Le ministère de l’Emploi et du Travail a annoncé, dans un communiqué rendu public le 11 avril 2026 à Kinshasa, le lancement d’une opération nationale de contrôle renforcé visant à mettre fin aux pratiques illégales liées au recours abusif à la main-d’œuvre étrangère dans les entreprises opérant en République démocratique du Congo.
Selon ce document signé par le ministre de l’Emploi et du Travail, cette mesure s’inscrit dans une action gouvernementale ferme engagée sous l’autorité du Président de la République et la coordination de la Première ministre, en réponse aux violations persistantes de la législation nationale sur l’emploi.

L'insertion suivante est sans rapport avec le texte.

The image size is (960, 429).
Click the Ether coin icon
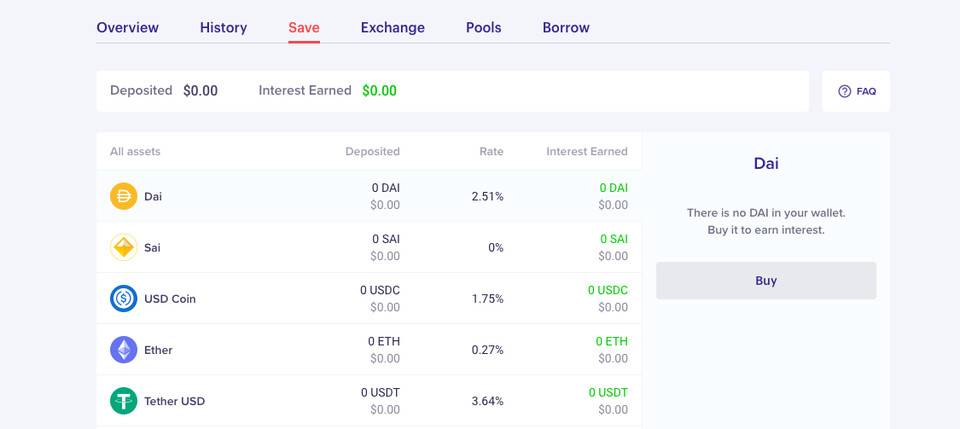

Le ministère dénonce le contournement de la réglementation par certaines entreprises qui privilégient l’embauche de travailleurs expatriés au détriment des nationaux, en violation des textes en vigueur.

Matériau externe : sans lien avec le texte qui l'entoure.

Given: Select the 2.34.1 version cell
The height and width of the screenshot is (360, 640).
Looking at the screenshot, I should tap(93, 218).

Dans le détail, le communiqué rappelle que toute embauche d’un expatrié sans autorisation préalable constitue une infraction administrative grave, conformément à l’arrêté ministériel n°075/CAB/MIN.ET/FMM/RK/10/2025 du 9 octobre 2025. Il précise également que l’occupation par des étrangers d’emplois réservés aux nationaux est strictement interdite par l’arrêté départemental n°86/001 du 31 mars 1986.
Sur le plan opérationnel, le gouvernement annonce le déclenchement immédiat d’une opération de contrôle sur l’ensemble du territoire national, sans préavis. Les entreprises reconnues en situation d’irrégularité s’exposent à des sanctions allant de l’expulsion administrative des travailleurs concernés à la suspension partielle ou totale de leurs activités. La responsabilité des dirigeants pourra également être engagée devant les juridictions compétentes.

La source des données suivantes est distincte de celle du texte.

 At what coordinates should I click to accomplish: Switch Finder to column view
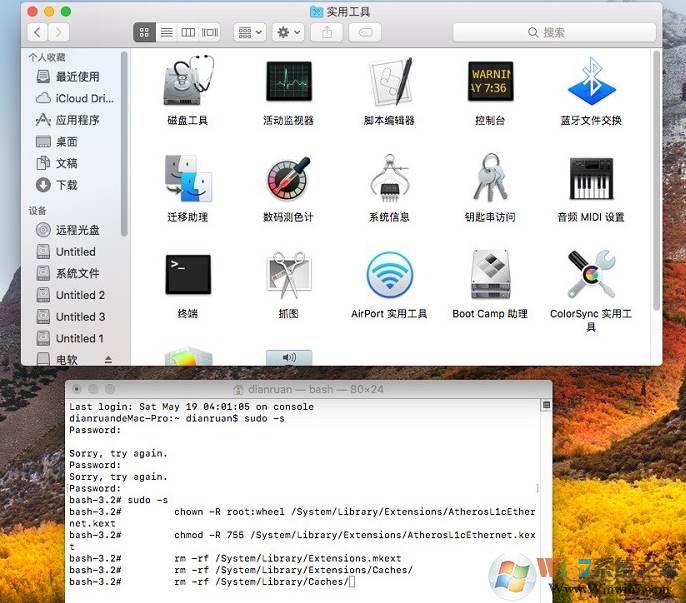click(x=188, y=32)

Un délai de trente (30) jours calendaires est accordé aux employeurs pour régulariser la situation administrative de leur personnel expatrié. Passé ce délai, des sanctions strictes seront appliquées.
Cette initiative s’inscrit, selon le ministère, dans une politique de souveraineté économique et de protection du marché de l’emploi congolais, avec un objectif clair : lutter contre la fraude, la substitution abusive de main-d’œuvre et la marginalisation des compétences locales.